Kyle Hall, “Inverse Algebraic” (From Joy, 2015)

[youtube https://www.youtube.com/watch?v=dQijS5QheMA&w=560&h=315]

“Inverse Algebraic” a ceci de particulier qu’il se désincarne et se désarticule sous tous ses aspects : le premier pattern rythmique, déjà, joue sur le déséquilibre ; puis lorsque l’on s’y habitue, c’est la mélodie qui se brise et se heurte sur les rythmes hachés. Alors, chaque élément, petit à petit, prend la place qui lui est due, et cette même mélodie construit sa continuité ; et dès lors que l’équilibre se fait, Kyle Hall insert de quoi briser à nouveau cette régularité. A écouter absolument, donc, pour le sens de la progression du musicien, et le savant balancement sur le fil du déséquilibre.

Byron The Aquarius, “Exxxtasy” (Gone Today Here Tomorrow, 2016)

[youtube https://www.youtube.com/watch?v=Ui8wWbAkTHY&w=560&h=315]

Dans “Exxtasy”, le bien connu Byron the Aquarius joue à merveille avec cette house infusée jazz-funk caractéristique de Wild Oats. Non seulement les accords ont un intérêt en soi, mais on notera aussi l’arrière-plan sonore massif, discret mais dont la présence donne un aspect étrange au tout, comme une sorte de masse sonore gluante, occupant l’espace. Le morceau, ainsi, gagne un relief conséquent, s’équilibrant entre des accords chaleureux et cette touche d’étrange.

K15, “Look (Beyond You)” (Speed Of Life, 2017)
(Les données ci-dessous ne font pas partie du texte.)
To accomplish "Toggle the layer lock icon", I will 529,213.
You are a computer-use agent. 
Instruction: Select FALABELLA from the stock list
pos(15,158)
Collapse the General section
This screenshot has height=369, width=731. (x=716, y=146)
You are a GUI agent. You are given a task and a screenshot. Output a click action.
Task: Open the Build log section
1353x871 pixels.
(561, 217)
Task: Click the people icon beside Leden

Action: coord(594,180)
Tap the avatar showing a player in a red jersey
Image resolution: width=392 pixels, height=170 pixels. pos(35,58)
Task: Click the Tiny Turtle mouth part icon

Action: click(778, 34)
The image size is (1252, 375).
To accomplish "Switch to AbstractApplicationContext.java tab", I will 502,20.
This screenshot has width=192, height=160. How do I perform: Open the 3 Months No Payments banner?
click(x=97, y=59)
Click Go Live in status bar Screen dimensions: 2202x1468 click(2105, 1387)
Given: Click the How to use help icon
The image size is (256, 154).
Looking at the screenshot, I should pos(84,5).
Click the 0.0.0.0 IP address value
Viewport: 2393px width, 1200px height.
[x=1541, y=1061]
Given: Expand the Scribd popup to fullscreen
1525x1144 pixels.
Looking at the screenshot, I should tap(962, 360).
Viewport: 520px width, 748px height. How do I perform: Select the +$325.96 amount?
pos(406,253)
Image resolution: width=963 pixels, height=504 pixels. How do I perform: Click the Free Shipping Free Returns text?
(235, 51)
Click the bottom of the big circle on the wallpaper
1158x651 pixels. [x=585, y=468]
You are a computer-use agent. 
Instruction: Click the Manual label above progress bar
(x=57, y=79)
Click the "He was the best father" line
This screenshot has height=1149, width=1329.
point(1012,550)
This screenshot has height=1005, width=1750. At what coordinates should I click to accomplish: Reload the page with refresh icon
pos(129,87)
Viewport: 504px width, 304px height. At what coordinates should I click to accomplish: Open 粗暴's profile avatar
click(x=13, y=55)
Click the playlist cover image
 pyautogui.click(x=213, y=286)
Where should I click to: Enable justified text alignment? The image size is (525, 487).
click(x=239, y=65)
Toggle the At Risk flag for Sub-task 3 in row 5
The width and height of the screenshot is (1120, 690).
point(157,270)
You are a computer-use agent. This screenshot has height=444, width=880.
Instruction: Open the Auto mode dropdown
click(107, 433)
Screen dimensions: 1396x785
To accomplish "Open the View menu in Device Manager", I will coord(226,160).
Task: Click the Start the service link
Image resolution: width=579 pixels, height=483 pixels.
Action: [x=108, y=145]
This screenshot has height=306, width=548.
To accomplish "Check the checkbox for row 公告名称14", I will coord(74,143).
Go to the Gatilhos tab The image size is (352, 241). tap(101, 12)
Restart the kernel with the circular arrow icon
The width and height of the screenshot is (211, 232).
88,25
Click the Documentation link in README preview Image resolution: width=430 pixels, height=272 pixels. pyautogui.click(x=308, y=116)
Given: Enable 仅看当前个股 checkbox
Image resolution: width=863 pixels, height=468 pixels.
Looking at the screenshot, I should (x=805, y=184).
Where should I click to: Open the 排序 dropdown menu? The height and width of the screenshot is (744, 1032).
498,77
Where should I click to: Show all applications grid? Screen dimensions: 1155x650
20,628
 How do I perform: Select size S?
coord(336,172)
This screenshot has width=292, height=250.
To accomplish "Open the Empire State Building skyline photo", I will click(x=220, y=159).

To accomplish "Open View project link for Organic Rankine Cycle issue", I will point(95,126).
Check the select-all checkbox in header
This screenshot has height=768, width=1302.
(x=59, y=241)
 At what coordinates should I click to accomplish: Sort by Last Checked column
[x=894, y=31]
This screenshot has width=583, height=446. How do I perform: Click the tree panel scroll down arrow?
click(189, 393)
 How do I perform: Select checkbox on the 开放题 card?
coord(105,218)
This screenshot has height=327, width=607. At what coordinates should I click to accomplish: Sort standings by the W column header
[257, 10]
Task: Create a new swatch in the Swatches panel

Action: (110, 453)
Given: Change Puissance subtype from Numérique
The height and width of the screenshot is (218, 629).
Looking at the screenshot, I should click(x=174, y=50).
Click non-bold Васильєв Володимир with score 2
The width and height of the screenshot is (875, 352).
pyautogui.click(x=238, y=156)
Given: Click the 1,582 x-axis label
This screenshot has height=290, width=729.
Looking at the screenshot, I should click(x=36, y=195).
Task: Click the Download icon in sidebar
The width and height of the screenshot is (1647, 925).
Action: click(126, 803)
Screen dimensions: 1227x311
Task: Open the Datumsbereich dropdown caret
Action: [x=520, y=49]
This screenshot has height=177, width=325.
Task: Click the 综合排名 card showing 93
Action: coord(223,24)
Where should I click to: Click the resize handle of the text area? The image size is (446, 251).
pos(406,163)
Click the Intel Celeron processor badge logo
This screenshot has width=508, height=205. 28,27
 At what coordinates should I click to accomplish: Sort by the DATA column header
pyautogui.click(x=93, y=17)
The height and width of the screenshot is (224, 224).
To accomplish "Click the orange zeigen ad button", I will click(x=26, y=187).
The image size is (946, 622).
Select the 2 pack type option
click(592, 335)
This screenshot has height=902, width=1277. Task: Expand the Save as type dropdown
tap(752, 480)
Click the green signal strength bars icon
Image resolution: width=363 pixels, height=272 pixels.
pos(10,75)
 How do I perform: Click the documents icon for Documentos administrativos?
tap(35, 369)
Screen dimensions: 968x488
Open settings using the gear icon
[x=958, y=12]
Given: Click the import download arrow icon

[youtube https://www.youtube.com/watch?v=jxcBSHcw_wI&w=560&h=315]

Dès le premier motif du piano, une note ostensiblement dissonante se glisse. Alors que le reste est plutôt lisse, cette petite dissonance infuse tout le morceau et laisse la phrase mélodique en suspens. Et si l’on met à part cette phrase, qui prend de plus en plus de place dans le mixage, “Look (Beyond You)” a quelque chose de très confortable pour son auditeur : sa progression a ceci d’intéressant en ce qu’elle est, justement, très progressive, et présente peu de ces ruptures habituelles qui traversent la musique électronique. On souligne aussi avec plaisir la diversité des éléments mélodiques, qui ne cessent d’évoluer, et la texture très pleine du morceau.

Kyle Hall, “DSP (Dear Sweet Potatoe)” (Eutrophian Sevan, 2017)

[youtube https://www.youtube.com/watch?v=Uv4IcH4eOEk&w=560&h=315]

“Dear Sweet Potatoe” a évidemment sa place ici – sans doute aussi pour son titre, il faut l’avouer. Mais surtout parce que ce morceau est très bien réalisé : la texture n’est pas commune, s’enrichit de modulations harmoniques, et les décalages rythmiques, comme toujours avec Kyle Hall, sont brillamment mis en oeuvre. L’équilibre est impeccable entre les motifs mélodiques très lisses et le pattern rythmique breaké, décalé, à la texture saturée, rêche.

Q’D’, Pure Amethyst, 2018

Et, pour finir, un des derniers-nés de cette année : l'EP Pure Amethyst du producteur de Detroit Caron Miller. Alors qu'on croit plonger dans quelque chose de trop gentil, avec une petite mélodie cristalline et circulaire (davantage qu'une mélodie d'ailleurs, entre un rôle mélodique et un rôle textural), un arrière-plan très rêche se met en place. La mélancolie portée par la petite mélodie circulaire et mouvante se trouve alors doublée d'éléments beaucoup plus sombres, d'une petite touche d'inquiétant.